Just as a general note about average lifespans, the thing that contributes most to an increase in life expectancy stats is decreasing infant mortality. The reason a lot of countries with low life expectancies have such low life expectancies isn’t because people all die off at 50…it’s because so many people die at 1 or 2, and that skews the figures downward.
For some of the pages involved, it wasn’t just flirting. It was sexual harassment. Very lewd and graphic harassment by someone in a position of authority over them. That person knew that his behavior was wrong but he did it anyway. In some states where pages live, his actions would be criminal.
Yet, Tony Snow describes that behavior as “naughty.” Other Republicans say his lewd comments to minors were “inappropriate.”
The people may be outraged, but many Republican politicians and apologists are certainly downplaying it.
No one was sent to rehab. He signed himself in for alcoholism – though no one seems to believe he has a drinking problem. And I can certainly understand why resignations have been demanded. Putting political expediency before the welfare of a minor for even one day is not the sign of a person of exceptionally good judgment. To do that for years when more than one minor is involved is unthinkable.

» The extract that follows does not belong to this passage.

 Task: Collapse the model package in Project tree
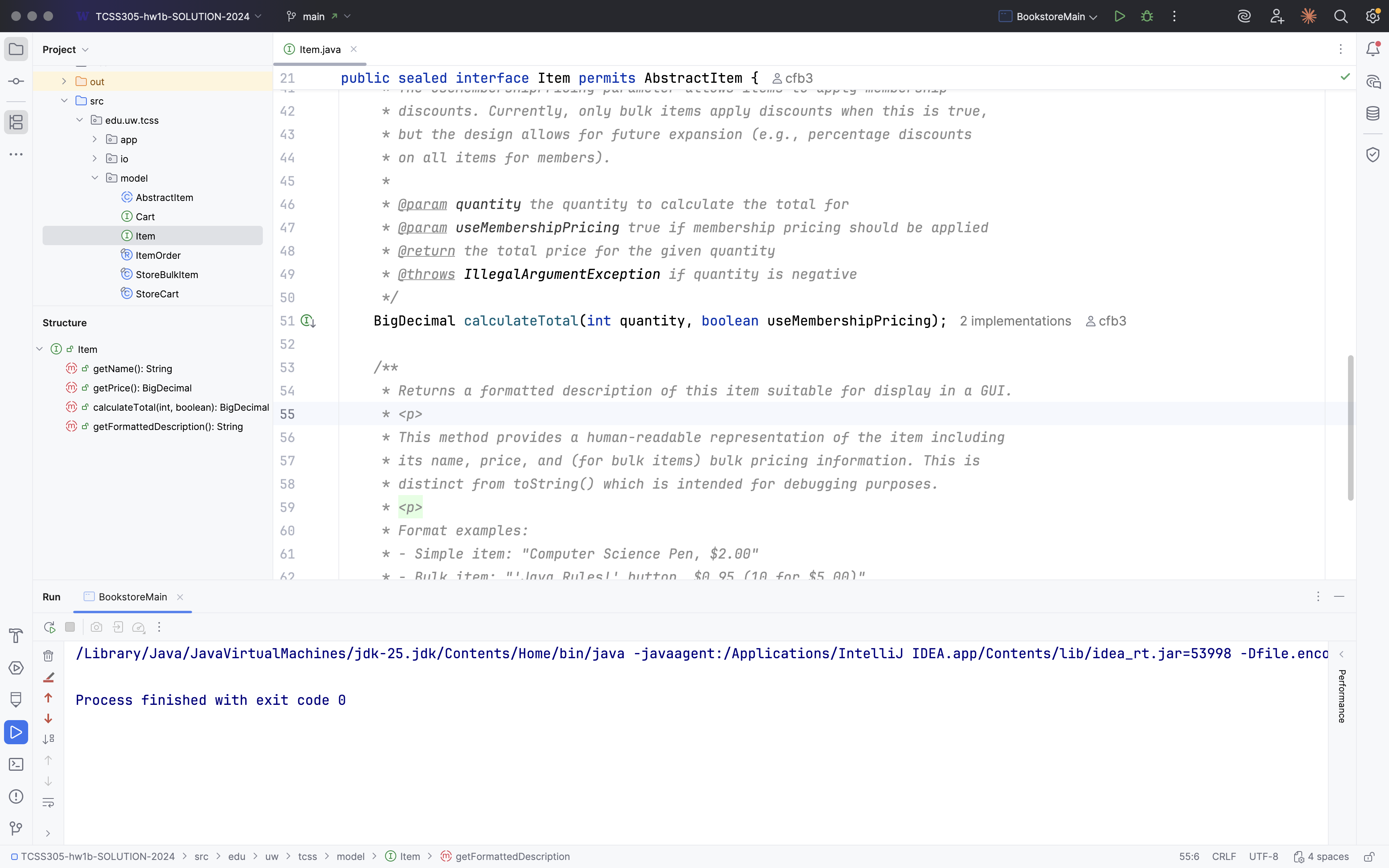click(95, 178)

I’m not saying that Hastert should resign as a Congressman – just as Speaker of the House. (Actually, considering those in a position to take over, I hope he doesn’t.)
If we find out that he has been lying about not knowing, then he should resign from Congress.

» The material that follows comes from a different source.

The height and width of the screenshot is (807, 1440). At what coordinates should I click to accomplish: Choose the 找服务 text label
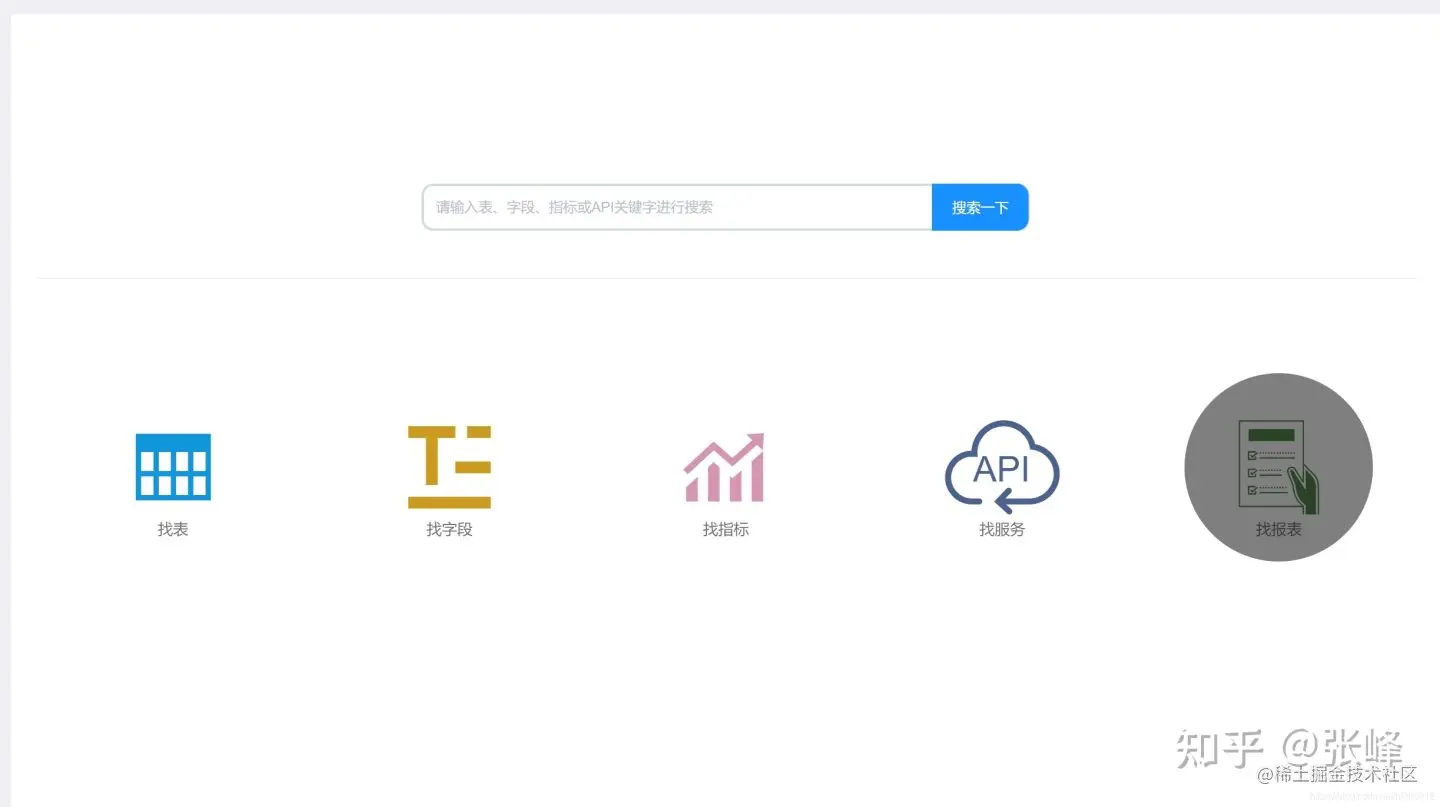pos(1002,529)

If anything, I think we are beginning to go easier on child molesters.
Maybe I’m wrong, and I’m willing to admit it if I am, but I thought all of Foley’s e-mails and IMs were with ex-pages…people who had already finished the program. So he was no longer in a position of authority.
And I’m pretty sure that sexual harrassment is a civil matter, not a criminal one.
Gross oversimplification. Sites show much more information than that…Infant mortality is one factor. Life expectancy is due to medical and environmental factors too.there are many societies that marry at very young ages. It is not coincidental that the life expectancy is shorter in them.
Sure, but the major medical and environmental factors that have improved in the “developed” world is better neonatal care, improved obstetrics and safety proceedures in childbirth, increased nutrition, and vaccination of childhood disease. In short, fewer kids are dying.
Even, though, assuming you’re right, everyone is dying at 80 now instead of at 60, that still wouldn’t increase the society’s ability to regenerate itself. By the time you’re 60, you’re pretty much infertile (more true for women than men, obviously, but even male fertility is pretty low by that age), so an extra 20 years of life after that isn’t really going to help birthrates.
If anything, people are physically maturing earlier these days, due to better nutrition. You’re starting to find girls having their first periods at 10 or 11, in rare cases. The fact that we have a category of “teenager” now, instead of a direct move from child to adult, isn’t due to lengthening lifespan. It’s cultural, brought on by rising American prosperity, urbanization, and public high schools. Check out Grace Palladino’s “Teenagers: An American History” about the creation of teenage culture, and Jeffrey Moran’s “Teaching Sex: The Shaping of Adolescence in the 20th Century”, about G. Stanley Hall’s creation of the concept of the “adolescent” at the beginning of the century, and the development of the idea of “sex education” and changing conceptions of it.